Der tschechische Theologe und Bestsellerautor Tomas Halik (72) fordert eine grundlegende Reform der katholischen Kirche.
Bonn – Der tschechische Theologe und BestsellerautorTomas Halik (72) fordert eine grundlegende Reform der katholischen Kirche. „Die Kirche muss ihren Egozentrismus und kollektiven Narzissmus aufgeben“, sagte der Professor für Soziologie an der Karlsuniversität Prag am Montag im Interview mit katholisch.de. „Sie muss weg von institutionellen Machtinteressen hin zur Gesellschaft.“
Ihre Zukunft liege in der spirituellen Begleitung der Suchenden, betonte der Theologe. „Wir brauchen spirituelle Zentren für Begegnung und Gespräch.“ Die traditionelle Gemeindeseelsorge verbrauche zu viele Ressourcen. Es brauche respektvollen Dialog und spirituelle Begleitung für alle, etwa bei der Armee, in Gefängnissen, Krankenhäusern und Hochschulen.

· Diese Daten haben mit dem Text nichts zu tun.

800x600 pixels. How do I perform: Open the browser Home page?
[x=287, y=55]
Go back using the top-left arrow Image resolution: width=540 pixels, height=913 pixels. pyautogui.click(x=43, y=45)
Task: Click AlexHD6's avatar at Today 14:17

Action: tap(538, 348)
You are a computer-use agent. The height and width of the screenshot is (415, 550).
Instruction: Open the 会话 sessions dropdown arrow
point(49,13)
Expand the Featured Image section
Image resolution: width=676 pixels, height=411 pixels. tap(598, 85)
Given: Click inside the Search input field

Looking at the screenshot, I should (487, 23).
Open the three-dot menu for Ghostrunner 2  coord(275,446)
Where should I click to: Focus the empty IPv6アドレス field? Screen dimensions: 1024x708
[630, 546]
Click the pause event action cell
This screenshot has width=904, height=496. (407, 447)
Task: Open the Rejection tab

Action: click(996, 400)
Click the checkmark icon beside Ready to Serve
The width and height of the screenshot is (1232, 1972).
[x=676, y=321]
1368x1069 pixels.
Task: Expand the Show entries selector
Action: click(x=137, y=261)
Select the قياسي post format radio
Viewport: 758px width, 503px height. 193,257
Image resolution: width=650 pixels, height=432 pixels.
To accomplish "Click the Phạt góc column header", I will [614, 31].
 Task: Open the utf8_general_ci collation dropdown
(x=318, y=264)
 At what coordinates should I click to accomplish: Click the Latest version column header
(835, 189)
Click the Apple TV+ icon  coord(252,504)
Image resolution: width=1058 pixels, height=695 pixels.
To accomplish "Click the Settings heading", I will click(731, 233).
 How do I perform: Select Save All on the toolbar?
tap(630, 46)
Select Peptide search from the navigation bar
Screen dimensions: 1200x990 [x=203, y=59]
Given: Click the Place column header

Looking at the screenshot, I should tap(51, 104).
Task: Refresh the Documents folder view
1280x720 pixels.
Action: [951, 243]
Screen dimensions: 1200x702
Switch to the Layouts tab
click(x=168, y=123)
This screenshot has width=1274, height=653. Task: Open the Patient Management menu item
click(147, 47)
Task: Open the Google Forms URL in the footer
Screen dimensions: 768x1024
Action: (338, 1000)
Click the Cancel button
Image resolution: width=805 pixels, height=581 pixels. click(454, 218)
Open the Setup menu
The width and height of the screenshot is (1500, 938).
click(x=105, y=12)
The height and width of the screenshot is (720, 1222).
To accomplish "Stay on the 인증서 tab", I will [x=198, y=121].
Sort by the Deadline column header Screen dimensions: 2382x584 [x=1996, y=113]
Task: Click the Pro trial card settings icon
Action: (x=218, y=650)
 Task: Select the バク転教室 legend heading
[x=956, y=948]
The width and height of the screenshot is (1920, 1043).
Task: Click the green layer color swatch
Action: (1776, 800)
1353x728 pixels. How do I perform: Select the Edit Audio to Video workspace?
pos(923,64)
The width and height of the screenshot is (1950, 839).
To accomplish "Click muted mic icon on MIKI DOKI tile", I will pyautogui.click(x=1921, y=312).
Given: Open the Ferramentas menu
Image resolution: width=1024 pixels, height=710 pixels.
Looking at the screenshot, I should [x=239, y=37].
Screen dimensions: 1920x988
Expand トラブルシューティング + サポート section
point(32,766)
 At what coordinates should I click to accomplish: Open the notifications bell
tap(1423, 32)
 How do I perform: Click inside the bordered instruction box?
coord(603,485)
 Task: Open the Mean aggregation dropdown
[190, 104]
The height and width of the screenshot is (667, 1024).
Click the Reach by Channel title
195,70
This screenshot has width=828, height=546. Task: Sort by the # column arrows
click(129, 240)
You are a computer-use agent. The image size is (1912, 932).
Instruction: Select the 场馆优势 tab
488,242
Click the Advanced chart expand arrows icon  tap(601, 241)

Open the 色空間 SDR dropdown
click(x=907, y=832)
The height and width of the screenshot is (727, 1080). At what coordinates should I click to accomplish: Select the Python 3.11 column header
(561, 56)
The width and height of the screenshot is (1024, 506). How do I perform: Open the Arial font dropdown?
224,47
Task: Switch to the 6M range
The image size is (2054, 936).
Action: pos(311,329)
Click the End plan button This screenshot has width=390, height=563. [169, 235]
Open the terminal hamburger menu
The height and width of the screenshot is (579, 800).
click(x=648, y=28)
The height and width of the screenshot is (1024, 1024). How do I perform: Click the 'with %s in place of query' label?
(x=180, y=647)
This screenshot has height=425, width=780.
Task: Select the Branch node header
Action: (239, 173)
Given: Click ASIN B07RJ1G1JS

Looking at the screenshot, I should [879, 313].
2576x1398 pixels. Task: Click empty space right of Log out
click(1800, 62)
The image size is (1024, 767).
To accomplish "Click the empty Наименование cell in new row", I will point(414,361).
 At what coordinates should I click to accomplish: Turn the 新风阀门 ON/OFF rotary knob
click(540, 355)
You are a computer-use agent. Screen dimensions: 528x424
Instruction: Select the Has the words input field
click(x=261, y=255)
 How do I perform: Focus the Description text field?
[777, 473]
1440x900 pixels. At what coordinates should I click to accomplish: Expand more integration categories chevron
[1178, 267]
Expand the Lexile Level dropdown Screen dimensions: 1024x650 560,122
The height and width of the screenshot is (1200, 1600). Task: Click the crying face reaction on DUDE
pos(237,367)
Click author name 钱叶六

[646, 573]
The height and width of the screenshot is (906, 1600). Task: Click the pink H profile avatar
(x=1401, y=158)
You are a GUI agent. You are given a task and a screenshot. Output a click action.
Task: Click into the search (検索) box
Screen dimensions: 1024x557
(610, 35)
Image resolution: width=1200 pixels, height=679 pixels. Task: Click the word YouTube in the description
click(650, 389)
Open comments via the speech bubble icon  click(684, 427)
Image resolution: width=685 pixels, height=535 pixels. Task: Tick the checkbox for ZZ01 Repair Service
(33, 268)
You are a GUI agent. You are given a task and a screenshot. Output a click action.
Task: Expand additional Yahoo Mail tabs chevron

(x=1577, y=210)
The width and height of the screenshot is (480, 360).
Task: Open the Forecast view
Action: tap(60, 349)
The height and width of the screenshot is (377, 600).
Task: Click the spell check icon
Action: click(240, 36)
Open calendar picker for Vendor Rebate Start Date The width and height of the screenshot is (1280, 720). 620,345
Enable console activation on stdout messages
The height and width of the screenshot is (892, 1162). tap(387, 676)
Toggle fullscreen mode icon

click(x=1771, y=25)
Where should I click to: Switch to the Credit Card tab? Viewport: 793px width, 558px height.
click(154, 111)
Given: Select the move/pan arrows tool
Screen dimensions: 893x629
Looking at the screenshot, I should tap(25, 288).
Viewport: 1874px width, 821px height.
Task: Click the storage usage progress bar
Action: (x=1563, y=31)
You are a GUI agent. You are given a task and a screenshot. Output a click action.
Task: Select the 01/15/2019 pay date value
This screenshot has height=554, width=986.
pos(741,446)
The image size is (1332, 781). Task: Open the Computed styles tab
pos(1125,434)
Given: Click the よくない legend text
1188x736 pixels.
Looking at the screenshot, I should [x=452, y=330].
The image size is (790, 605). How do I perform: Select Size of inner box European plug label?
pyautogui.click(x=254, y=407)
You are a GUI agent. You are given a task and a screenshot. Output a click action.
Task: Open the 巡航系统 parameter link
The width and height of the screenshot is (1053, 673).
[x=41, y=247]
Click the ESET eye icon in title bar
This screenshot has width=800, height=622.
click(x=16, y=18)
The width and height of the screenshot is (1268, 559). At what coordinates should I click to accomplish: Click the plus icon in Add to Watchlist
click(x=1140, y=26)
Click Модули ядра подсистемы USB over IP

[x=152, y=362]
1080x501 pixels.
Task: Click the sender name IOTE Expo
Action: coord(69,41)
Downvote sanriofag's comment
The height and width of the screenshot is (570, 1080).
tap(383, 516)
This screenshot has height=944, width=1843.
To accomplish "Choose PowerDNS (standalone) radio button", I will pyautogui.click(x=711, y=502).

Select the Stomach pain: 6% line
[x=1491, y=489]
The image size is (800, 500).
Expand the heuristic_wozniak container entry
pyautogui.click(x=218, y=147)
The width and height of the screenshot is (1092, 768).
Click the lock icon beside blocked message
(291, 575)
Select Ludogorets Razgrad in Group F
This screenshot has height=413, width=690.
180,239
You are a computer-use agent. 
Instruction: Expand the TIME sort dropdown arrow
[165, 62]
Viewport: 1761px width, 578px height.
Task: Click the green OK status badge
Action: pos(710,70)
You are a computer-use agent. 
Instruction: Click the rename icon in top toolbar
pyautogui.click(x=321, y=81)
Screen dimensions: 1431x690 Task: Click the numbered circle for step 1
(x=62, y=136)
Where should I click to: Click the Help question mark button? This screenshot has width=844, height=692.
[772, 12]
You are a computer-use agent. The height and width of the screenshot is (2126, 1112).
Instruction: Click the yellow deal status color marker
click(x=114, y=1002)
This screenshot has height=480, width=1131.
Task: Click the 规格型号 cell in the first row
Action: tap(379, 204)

Halik wandte sich auch gegen das klassische Verständnis von Missionierung. Viele missionierten wie Evangelikale. „Das funktioniert aber nicht wirklich.“ Mitgliederzuwachs dürfe nicht das Ziel sein. „Die spirituelle Erfahrung der Suchenden muss einen Platz in der Kirche bekommen.“
In diesem Zusammenhang ist aus Sicht des Theologen auch ein verändertes Verständnis der Eucharistie nötig: Sie sei keine Belohnung, „sondern eine Stärkung für uns Schwache und für die Suchenden“. Es könne einerseits keine Einladung an alle geben. Andererseits könne die Kirche aber auch nicht einfach alle, die in „irregulären Situationen“ lebten, ausschließen. „Darunter gibt es viele auf dem Weg des Glaubens, die Hunger und Sehnsucht nach dem panis viatorum haben.“
Die Corona-Pandemie bietet aus Sicht des Theologen die Chance für die Kirche, über „krankhafte und primitive Gottesbilder nachzudenken. Wir müssen weg von einem Gott, der wie ein Regisseur das Welttheater lenkt oder durch die Pandemie Sünden bestraft. Corona ist auch eine Krise leichtfertiger Frömmigkeit.“
Halik zeigte sich überzeugt, dass „jetzt die Stunde der Frauen“ in der Kirche sei. Sie habe im 19. Jahrhundert bereits die Arbeiterklasse verloren; dann viele Intellektuelle durch ihren einseitigen Antimodernismus; die Jugend in den 1960er Jahren durch die panische Reaktion auf die „sexuellen Revolution“. „Jetzt sehe ich die Gefahr, die Frauen zu verlieren.“
Der Theologe sprach sich für eine beharrliche Weiterentwicklung aus, um eine Spaltung zu verhindern. Die nächsten Schritte müssten die Predigten von Frauen und die Diakoninnenweihe sein. „Das sind zwei Schritte, die jetzt machbar sind. Die Priesterordination ist schwierig. Von meiner Seite spricht nichts dagegen.“
Halik wurde 1978 heimlich zum Priester geweiht und war enger Mitarbeiter von Kardinal Tomasek und Staatspräsident Vaclav Havel. Er ist Professor für Soziologie und Pfarrer der Akademischen Gemeinde Prag.